__TUGAS ANDA__: Ubah seluruh data di bawah dengan mengganti "Share" menjadi "Like" dan biarkan bagian lainnya tetap sama. Gambar tidak perlu disertakan dalam jawaban.

__DATA MASUKAN__:
● ● ●
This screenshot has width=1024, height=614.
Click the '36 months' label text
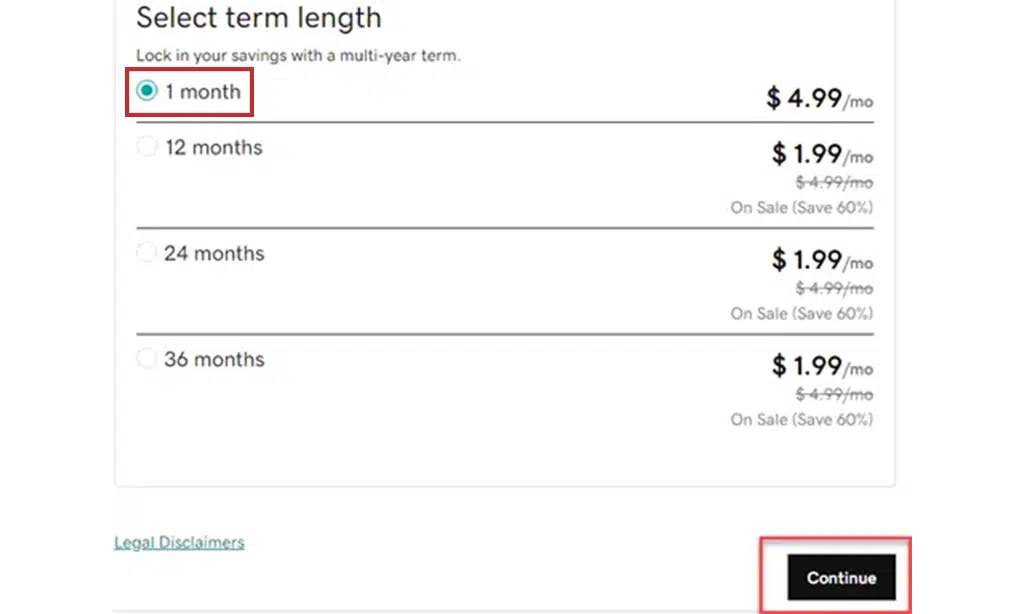click(x=216, y=358)
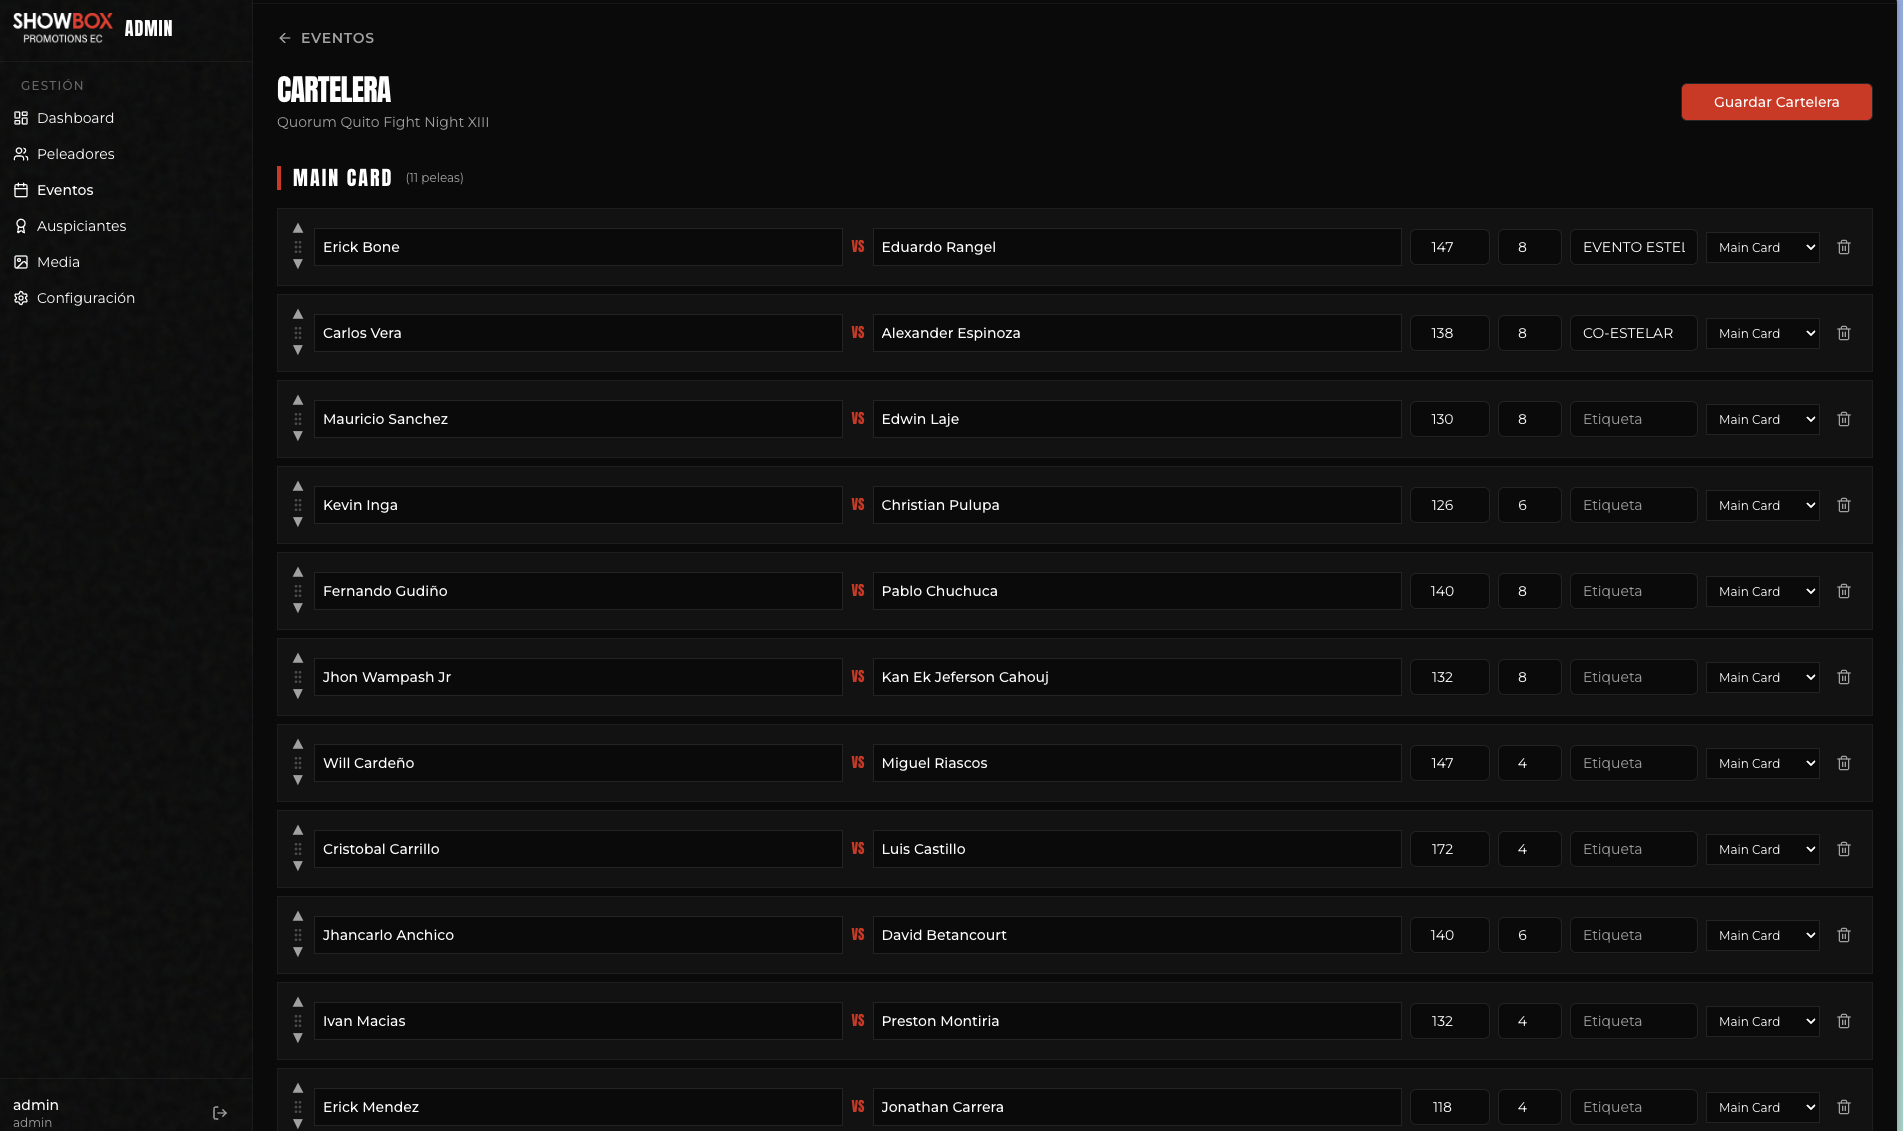Delete the Kevin Inga vs Christian Pulupa fight
This screenshot has height=1131, width=1903.
click(1843, 505)
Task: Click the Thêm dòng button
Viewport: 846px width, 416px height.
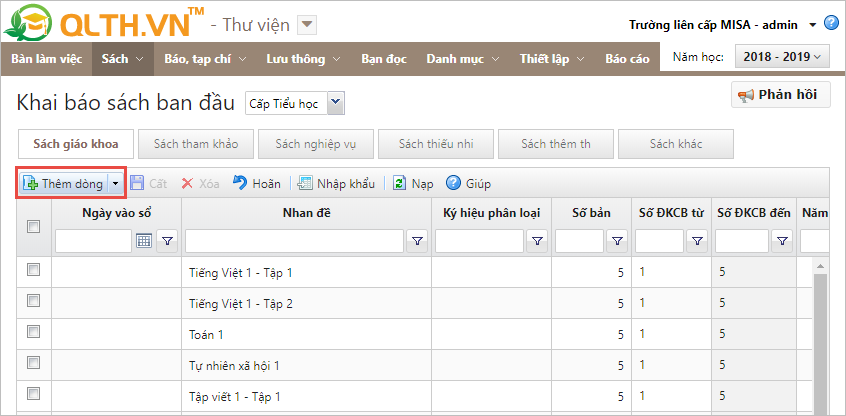Action: [63, 183]
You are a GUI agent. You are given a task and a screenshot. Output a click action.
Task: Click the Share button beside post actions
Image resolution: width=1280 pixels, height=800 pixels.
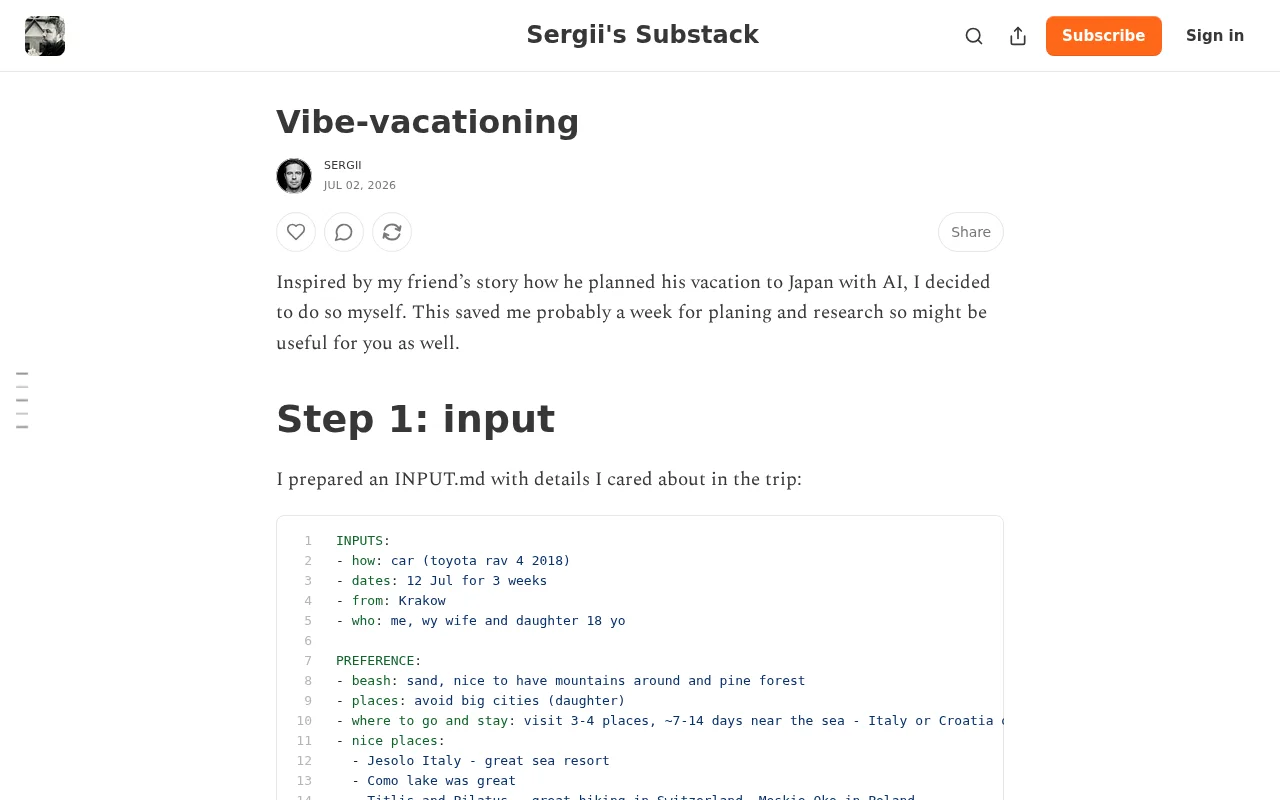971,232
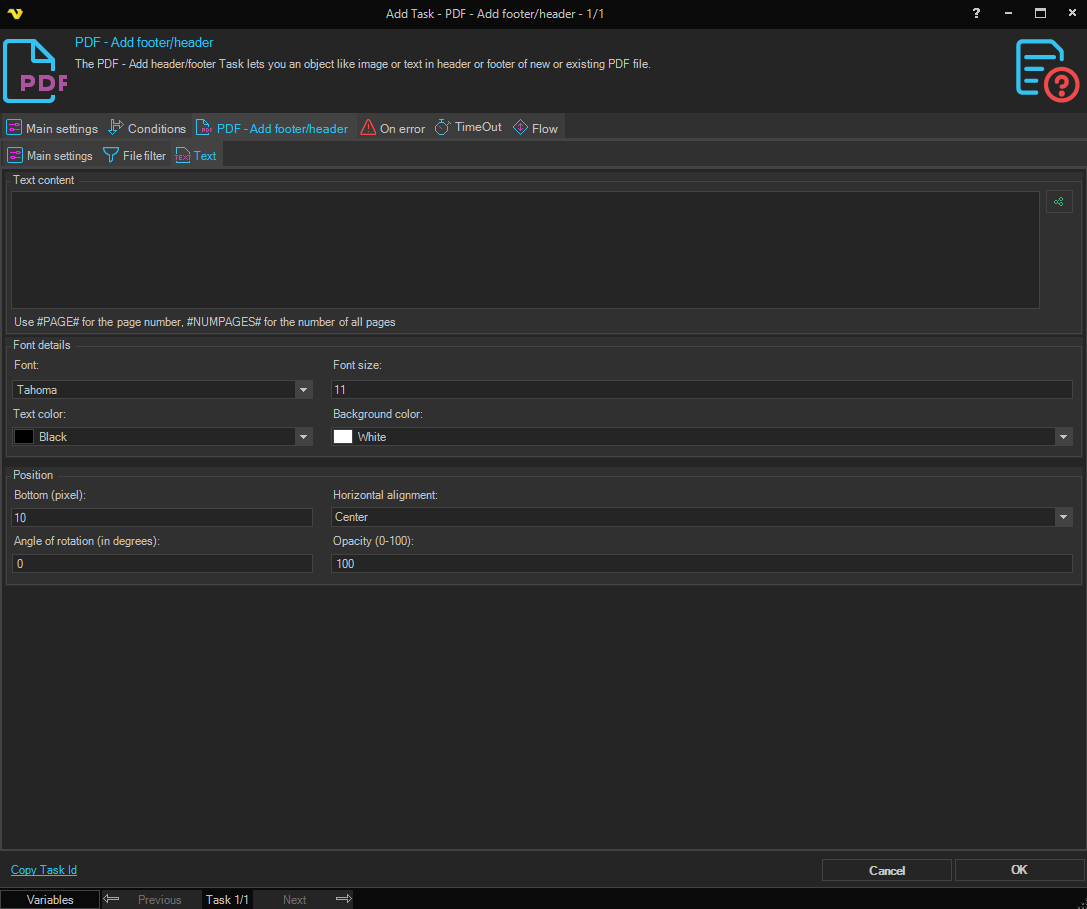The height and width of the screenshot is (909, 1087).
Task: Expand the Text color dropdown
Action: click(303, 437)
● ● ●
__HASIL__:
This screenshot has width=1024, height=614.
Click the '36 months' label text
click(x=216, y=358)
Delete the Kevin Inga vs Christian Pulupa fight
This screenshot has height=1131, width=1903.
click(1843, 505)
Task: Click the Thêm dòng button
Viewport: 846px width, 416px height.
Action: [63, 183]
You are a GUI agent. You are given a task and a screenshot. Output a click action.
Task: Click the Like button beside post actions
Image resolution: width=1280 pixels, height=800 pixels.
971,232
The height and width of the screenshot is (909, 1087).
Task: Expand the Text color dropdown
Action: click(303, 437)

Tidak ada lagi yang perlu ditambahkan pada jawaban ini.